▶ **What is required**
Transcribe all of the records precisely as they are presented.

Information given section start

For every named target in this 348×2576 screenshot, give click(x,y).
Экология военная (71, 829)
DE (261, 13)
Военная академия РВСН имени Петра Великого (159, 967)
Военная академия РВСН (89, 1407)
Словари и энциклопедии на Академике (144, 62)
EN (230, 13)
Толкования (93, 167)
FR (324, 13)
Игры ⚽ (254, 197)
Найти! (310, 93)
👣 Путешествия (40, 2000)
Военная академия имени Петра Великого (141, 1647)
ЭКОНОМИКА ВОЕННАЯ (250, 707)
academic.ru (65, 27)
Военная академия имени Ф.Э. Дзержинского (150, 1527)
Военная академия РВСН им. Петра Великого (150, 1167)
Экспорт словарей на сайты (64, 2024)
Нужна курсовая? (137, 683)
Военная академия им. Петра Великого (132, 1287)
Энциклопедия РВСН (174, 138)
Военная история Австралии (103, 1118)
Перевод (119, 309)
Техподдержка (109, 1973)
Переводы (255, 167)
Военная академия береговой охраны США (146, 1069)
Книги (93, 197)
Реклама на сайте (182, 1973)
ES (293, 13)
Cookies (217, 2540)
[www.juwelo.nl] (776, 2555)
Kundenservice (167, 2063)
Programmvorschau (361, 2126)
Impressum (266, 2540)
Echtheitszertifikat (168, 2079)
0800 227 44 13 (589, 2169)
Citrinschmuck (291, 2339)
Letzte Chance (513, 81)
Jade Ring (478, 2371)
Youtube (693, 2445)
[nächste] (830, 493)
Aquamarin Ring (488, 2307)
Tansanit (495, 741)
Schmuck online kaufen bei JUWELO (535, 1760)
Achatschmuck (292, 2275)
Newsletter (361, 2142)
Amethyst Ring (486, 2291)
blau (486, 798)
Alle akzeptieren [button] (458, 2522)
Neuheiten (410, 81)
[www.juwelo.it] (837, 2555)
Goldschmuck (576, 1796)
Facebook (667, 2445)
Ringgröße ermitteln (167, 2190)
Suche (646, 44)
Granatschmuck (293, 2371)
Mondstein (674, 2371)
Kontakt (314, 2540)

Information given section end

▶ **Completed task**
For every named target in this 348×2576 screenshot, give click(x,y).
Экология военная (71, 829)
DE (261, 13)
Военная академия РВСН имени Петра Великого (159, 967)
Военная академия РВСН (89, 1407)
Словари и энциклопедии на Академике (144, 62)
EN (230, 13)
Толкования (93, 167)
FR (324, 13)
Игры ⚽ (254, 197)
Найти! (310, 93)
👣 Путешествия (40, 2000)
Военная академия имени Петра Великого (141, 1647)
ЭКОНОМИКА ВОЕННАЯ (250, 707)
academic.ru (65, 27)
Военная академия имени Ф.Э. Дзержинского (150, 1527)
Военная академия РВСН им. Петра Великого (150, 1167)
Экспорт словарей на сайты (64, 2024)
Нужна курсовая? (137, 683)
Военная академия им. Петра Великого (132, 1287)
Энциклопедия РВСН (174, 138)
Военная история Австралии (103, 1118)
Перевод (119, 309)
Техподдержка (109, 1973)
Переводы (255, 167)
Военная академия береговой охраны США (146, 1069)
Книги (93, 197)
Реклама на сайте (182, 1973)
ES (293, 13)
Cookies (217, 2540)
[www.juwelo.nl] (776, 2555)
Kundenservice (167, 2063)
Programmvorschau (361, 2126)
Impressum (266, 2540)
Echtheitszertifikat (168, 2079)
0800 227 44 13 (589, 2169)
Citrinschmuck (291, 2339)
Letzte Chance (513, 81)
Jade Ring (478, 2371)
Youtube (693, 2445)
[nächste] (830, 493)
Aquamarin Ring (488, 2307)
Tansanit (495, 741)
Schmuck online kaufen bei JUWELO (535, 1760)
Achatschmuck (292, 2275)
Newsletter (361, 2142)
Amethyst Ring (486, 2291)
blau (486, 798)
Alle akzeptieren [button] (458, 2522)
Neuheiten (410, 81)
[www.juwelo.it] (837, 2555)
Goldschmuck (576, 1796)
Facebook (667, 2445)
Ringgröße ermitteln (167, 2190)
Suche (646, 44)
Granatschmuck (293, 2371)
Mondstein (674, 2371)
Kontakt (314, 2540)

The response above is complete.